The quorum court appropriated money last year to operate the Garland County Detention Center at its full capacity of about 500 beds, an outlay Pritchett called for when crowding forced the sheriff's department to impose booking restrictions last year.
Pritchett said the county could have eased the tax burden on citizens if it continued to use general fund money to operate the jail. The old jail on the county's Ouachita Avenue campus was mostly funded by the general fund prior to voters passing a 0.375% countywide sales tax to operate the new jail that opened in 2015 at 3564 Albert Pike Road.
Pritchett said continuing to use the general fund, which receives most of the proceeds from a 0.50% countywide sales tax, to operate the jail could have lowered the sales tax rate. Instead of the 0.375% levy that operates the jail, Pritchett said the 0.25% sales tax the quorum court initially considered putting on the ballot would have provided adequate funding when paired with general fund money the county was already using for detention.
"We didn't only have a tax increase for the jail of (0.375%) on everybody," he said. "We took away the money that we had always used to operate the jail that was based on a sales tax anyway and put it in other funds."
Pritchett said general fund money no longer used to operate the jail has funded the expansion of county government, including the creation of a financial management office that consolidated all of the county's payroll, accounts receivable, accounts payable and other financial functions into one department in 2016.
"We've expanded everything," he said. "I can't think of anything we haven't had growth in."
The quorum court can enact laws affecting the health, welfare and safety of county residents, so long as the mandates don't encroach on authority reserved for the state and federal governments. Pritchett said those laws need to come from JPs, not the executive arms of county government.
"Legislation should come from the quorum court members and flow up, not flow down from the county judge," he said.
Pritchett said the current quorum court has adopted legislation that imposes regulations beyond its purview. He cited an ordinance adopted last year to rein in unplanned developments in rural parts of the county by conditioning receipt of a 911 address on applicants complying with county and state regulations, including notifying the Arkansas Department of Health when installing a septic tank.

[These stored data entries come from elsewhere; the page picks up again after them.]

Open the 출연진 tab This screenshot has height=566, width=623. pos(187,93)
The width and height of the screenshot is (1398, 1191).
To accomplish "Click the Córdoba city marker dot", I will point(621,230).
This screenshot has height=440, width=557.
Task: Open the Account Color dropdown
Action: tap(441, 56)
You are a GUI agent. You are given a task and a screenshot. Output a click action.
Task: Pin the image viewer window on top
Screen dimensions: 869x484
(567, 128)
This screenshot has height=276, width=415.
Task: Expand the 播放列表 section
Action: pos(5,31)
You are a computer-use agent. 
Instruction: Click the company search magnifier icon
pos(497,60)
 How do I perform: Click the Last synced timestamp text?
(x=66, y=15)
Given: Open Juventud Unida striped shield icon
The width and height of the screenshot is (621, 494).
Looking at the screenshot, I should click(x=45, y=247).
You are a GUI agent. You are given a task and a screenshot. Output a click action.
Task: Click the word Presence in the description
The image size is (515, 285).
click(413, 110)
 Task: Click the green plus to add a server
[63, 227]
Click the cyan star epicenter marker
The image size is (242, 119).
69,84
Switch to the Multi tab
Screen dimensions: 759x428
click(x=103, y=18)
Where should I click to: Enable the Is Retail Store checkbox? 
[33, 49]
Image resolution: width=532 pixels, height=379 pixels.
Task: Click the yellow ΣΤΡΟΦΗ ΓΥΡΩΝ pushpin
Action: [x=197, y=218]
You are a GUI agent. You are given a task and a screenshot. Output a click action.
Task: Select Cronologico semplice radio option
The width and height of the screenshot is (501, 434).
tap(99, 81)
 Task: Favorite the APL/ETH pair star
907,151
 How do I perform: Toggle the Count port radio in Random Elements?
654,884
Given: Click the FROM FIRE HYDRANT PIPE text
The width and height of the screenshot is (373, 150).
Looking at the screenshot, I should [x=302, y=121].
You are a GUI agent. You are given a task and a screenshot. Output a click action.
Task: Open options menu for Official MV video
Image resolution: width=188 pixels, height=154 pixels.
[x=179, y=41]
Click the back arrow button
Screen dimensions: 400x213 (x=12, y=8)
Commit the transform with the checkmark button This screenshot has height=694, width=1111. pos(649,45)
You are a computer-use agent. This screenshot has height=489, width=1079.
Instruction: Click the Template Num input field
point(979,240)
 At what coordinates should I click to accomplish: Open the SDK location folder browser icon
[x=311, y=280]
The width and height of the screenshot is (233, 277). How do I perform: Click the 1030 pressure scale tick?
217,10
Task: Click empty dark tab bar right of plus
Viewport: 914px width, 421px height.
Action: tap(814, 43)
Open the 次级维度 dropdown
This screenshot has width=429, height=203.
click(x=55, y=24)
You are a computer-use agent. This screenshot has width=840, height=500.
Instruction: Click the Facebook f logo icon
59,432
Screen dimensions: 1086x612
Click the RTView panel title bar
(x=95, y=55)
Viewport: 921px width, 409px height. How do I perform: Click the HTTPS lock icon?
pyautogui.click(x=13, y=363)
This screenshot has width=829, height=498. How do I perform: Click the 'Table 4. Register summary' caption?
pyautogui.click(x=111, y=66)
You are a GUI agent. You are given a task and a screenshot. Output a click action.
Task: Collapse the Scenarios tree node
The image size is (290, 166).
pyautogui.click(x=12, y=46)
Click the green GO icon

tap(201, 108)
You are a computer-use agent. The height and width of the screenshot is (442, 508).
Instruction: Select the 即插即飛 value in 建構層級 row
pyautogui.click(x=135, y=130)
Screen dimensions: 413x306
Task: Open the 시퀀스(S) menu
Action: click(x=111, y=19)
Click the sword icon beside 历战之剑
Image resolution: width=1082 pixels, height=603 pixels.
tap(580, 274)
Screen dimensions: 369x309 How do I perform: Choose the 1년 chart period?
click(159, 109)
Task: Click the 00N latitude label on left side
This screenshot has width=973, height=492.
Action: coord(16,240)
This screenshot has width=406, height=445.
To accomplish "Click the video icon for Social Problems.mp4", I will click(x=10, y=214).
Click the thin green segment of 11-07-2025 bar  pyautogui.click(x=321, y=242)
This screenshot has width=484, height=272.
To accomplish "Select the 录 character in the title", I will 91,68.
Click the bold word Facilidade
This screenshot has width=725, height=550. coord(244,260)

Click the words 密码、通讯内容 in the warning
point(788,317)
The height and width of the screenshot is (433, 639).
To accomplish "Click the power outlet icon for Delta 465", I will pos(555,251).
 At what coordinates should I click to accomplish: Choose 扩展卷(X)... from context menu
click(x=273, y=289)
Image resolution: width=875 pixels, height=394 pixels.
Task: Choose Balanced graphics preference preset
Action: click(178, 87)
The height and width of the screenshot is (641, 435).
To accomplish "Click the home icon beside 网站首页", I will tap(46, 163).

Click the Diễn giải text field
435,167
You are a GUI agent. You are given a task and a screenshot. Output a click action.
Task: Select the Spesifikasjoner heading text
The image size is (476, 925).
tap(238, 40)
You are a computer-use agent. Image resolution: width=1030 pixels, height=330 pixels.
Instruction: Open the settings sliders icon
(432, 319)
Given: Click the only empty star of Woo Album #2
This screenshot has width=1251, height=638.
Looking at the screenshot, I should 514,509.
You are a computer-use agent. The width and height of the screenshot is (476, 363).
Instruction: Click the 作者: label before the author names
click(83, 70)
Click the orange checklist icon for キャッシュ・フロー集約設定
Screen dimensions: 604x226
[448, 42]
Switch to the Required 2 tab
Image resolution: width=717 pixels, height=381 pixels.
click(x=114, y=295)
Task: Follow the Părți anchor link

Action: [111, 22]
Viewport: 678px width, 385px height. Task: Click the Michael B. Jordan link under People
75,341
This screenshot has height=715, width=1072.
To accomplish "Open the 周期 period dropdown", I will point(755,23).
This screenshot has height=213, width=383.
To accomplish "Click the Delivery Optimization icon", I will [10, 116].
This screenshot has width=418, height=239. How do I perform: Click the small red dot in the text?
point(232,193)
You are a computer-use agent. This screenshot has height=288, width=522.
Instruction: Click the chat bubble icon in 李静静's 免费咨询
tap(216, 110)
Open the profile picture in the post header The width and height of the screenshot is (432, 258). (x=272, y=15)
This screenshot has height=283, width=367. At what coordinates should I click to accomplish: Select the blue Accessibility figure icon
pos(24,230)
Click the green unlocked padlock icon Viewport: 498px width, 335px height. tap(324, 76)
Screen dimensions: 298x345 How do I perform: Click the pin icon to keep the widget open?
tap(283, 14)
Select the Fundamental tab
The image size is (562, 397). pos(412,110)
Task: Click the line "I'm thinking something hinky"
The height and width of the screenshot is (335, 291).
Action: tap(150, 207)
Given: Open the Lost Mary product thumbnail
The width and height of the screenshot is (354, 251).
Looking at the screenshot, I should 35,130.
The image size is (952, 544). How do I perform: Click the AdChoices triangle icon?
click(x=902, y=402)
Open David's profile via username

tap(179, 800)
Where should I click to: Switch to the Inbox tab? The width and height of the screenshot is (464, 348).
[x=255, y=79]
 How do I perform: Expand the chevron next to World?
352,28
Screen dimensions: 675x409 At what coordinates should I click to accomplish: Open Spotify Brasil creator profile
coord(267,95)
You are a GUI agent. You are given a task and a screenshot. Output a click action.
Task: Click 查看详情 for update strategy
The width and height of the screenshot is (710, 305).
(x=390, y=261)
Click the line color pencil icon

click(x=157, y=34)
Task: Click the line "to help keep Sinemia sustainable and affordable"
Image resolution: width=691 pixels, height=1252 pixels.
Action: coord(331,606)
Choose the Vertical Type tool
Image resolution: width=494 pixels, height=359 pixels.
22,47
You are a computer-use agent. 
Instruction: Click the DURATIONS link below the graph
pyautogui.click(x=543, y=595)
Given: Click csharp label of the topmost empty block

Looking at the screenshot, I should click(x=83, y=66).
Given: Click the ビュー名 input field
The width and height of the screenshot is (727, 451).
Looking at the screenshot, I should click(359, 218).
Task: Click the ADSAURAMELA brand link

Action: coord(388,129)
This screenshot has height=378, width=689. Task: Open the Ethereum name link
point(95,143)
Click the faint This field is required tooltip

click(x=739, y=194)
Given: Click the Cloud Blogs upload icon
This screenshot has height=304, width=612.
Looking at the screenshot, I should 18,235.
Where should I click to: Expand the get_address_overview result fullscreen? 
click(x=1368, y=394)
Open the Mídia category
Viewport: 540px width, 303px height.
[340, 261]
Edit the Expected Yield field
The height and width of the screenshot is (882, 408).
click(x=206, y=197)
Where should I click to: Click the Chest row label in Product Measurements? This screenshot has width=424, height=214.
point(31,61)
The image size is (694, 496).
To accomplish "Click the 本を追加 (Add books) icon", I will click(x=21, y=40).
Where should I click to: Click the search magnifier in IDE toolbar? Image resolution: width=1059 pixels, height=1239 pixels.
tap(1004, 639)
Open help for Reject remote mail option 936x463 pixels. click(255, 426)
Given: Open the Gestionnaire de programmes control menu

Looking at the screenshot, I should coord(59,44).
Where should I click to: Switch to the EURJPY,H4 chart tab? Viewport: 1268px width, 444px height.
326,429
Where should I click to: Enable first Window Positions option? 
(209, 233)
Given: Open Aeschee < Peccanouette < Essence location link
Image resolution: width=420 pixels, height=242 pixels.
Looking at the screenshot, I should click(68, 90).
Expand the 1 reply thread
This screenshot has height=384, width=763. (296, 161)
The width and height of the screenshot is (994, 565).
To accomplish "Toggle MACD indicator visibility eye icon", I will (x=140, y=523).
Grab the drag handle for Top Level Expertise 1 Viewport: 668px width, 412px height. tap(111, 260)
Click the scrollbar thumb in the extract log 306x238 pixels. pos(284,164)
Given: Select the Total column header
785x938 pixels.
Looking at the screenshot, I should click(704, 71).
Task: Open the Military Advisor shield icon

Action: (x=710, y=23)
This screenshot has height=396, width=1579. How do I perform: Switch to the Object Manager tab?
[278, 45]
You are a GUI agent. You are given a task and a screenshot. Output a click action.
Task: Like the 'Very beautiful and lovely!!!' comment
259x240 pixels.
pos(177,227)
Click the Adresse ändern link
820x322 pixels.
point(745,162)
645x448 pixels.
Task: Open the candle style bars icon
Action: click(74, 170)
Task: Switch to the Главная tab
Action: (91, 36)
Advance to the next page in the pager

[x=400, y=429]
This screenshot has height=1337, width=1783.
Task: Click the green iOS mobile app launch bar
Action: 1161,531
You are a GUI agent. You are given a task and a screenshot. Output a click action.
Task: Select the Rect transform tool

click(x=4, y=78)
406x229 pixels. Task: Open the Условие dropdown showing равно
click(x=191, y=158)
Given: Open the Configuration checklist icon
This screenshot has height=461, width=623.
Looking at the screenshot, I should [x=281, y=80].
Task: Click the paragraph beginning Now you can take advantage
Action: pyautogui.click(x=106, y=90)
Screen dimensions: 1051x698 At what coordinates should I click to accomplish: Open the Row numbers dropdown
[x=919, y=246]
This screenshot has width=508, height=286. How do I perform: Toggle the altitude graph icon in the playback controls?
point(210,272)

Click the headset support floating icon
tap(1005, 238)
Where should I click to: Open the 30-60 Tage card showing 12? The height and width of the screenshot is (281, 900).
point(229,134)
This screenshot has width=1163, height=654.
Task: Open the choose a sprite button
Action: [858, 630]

"They needed to be addressed, but it was the responsibility of the state Health Department and (Department of Environmental Quality)," he said. "It shouldn't have been on the shoulders of the quorum court.
"I'm not going to vote on something that I think takes more rights away from citizens when it's the responsibility of some other governmental body to address. We're not supposed to be able to pass laws that exceed certain levels. There's already laws out there. I'm not sure there's not a law for everything. We're just not sure where to look."
Pritchett said he won't hesitate to buck consensus, explaining that too many legislative and budget items pass unanimously with little discussion or debate.
"They tend to vote on everything as almost unanimous if not unanimous," he said. "How are we ever going to improve things if we continue to do the same things over and over. I voted no to things before, and I'll vote no again. I don't think it's important for us to have a unanimous vote."
Dixon said the quorum court is a deliberative body.
"I don't feel it's a rubber stamp," she said. "I know that if there's anything someone feels a certain way about, or if they don't agree, it's made known and it's something we discuss. I don't think me, or we as a whole, are worried about trying to have a general consensus. I think we make decisions to the best of our ability for the community. We take everything into consideration of what's best for the community."
Early voting for the Nov. 3 general election starts Monday.